▶ Given exercise
Reproduce each of the following lines word for word.
** Start Data lines **
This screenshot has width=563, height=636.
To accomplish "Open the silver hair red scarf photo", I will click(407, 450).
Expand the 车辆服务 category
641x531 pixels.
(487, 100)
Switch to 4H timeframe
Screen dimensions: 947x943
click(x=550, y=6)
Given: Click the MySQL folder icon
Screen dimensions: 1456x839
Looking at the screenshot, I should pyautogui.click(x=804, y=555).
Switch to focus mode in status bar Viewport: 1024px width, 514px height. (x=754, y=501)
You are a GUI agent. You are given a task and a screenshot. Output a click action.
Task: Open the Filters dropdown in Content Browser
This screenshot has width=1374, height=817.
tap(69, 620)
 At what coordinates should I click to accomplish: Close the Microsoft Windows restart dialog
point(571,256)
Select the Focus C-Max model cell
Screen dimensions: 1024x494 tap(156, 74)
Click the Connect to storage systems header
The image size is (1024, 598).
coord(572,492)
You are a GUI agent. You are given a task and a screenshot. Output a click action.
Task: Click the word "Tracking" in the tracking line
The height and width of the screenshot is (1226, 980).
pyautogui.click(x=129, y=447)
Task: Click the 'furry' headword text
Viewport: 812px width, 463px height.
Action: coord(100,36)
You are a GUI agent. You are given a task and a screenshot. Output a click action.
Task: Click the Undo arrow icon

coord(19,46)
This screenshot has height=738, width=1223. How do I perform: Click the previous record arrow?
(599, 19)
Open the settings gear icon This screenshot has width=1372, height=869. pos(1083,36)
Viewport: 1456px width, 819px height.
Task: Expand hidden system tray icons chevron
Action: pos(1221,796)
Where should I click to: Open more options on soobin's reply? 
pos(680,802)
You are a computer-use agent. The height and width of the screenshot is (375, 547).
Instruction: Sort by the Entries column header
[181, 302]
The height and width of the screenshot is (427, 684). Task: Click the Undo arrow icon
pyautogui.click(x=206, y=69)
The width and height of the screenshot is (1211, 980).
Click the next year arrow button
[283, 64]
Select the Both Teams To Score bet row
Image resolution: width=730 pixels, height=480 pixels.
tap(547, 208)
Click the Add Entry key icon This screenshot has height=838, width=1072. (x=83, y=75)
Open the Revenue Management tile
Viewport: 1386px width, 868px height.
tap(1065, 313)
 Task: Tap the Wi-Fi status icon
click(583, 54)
** End Data lines **
▶ Final result
This screenshot has width=563, height=636.
To accomplish "Open the silver hair red scarf photo", I will click(407, 450).
Expand the 车辆服务 category
641x531 pixels.
(487, 100)
Switch to 4H timeframe
Screen dimensions: 947x943
click(x=550, y=6)
Given: Click the MySQL folder icon
Screen dimensions: 1456x839
Looking at the screenshot, I should pyautogui.click(x=804, y=555).
Switch to focus mode in status bar Viewport: 1024px width, 514px height. (x=754, y=501)
You are a GUI agent. You are given a task and a screenshot. Output a click action.
Task: Open the Filters dropdown in Content Browser
This screenshot has width=1374, height=817.
tap(69, 620)
 At what coordinates should I click to accomplish: Close the Microsoft Windows restart dialog
point(571,256)
Select the Focus C-Max model cell
Screen dimensions: 1024x494 tap(156, 74)
Click the Connect to storage systems header
The image size is (1024, 598).
coord(572,492)
You are a GUI agent. You are given a task and a screenshot. Output a click action.
Task: Click the word "Tracking" in the tracking line
The height and width of the screenshot is (1226, 980).
pyautogui.click(x=129, y=447)
Task: Click the 'furry' headword text
Viewport: 812px width, 463px height.
Action: coord(100,36)
You are a GUI agent. You are given a task and a screenshot. Output a click action.
Task: Click the Undo arrow icon

coord(19,46)
This screenshot has height=738, width=1223. How do I perform: Click the previous record arrow?
(599, 19)
Open the settings gear icon This screenshot has width=1372, height=869. pos(1083,36)
Viewport: 1456px width, 819px height.
Task: Expand hidden system tray icons chevron
Action: pos(1221,796)
Where should I click to: Open more options on soobin's reply? 
pos(680,802)
You are a computer-use agent. The height and width of the screenshot is (375, 547).
Instruction: Sort by the Entries column header
[181, 302]
The height and width of the screenshot is (427, 684). Task: Click the Undo arrow icon
pyautogui.click(x=206, y=69)
The width and height of the screenshot is (1211, 980).
Click the next year arrow button
[283, 64]
Select the Both Teams To Score bet row
Image resolution: width=730 pixels, height=480 pixels.
tap(547, 208)
Click the Add Entry key icon This screenshot has height=838, width=1072. (x=83, y=75)
Open the Revenue Management tile
Viewport: 1386px width, 868px height.
tap(1065, 313)
 Task: Tap the Wi-Fi status icon
click(583, 54)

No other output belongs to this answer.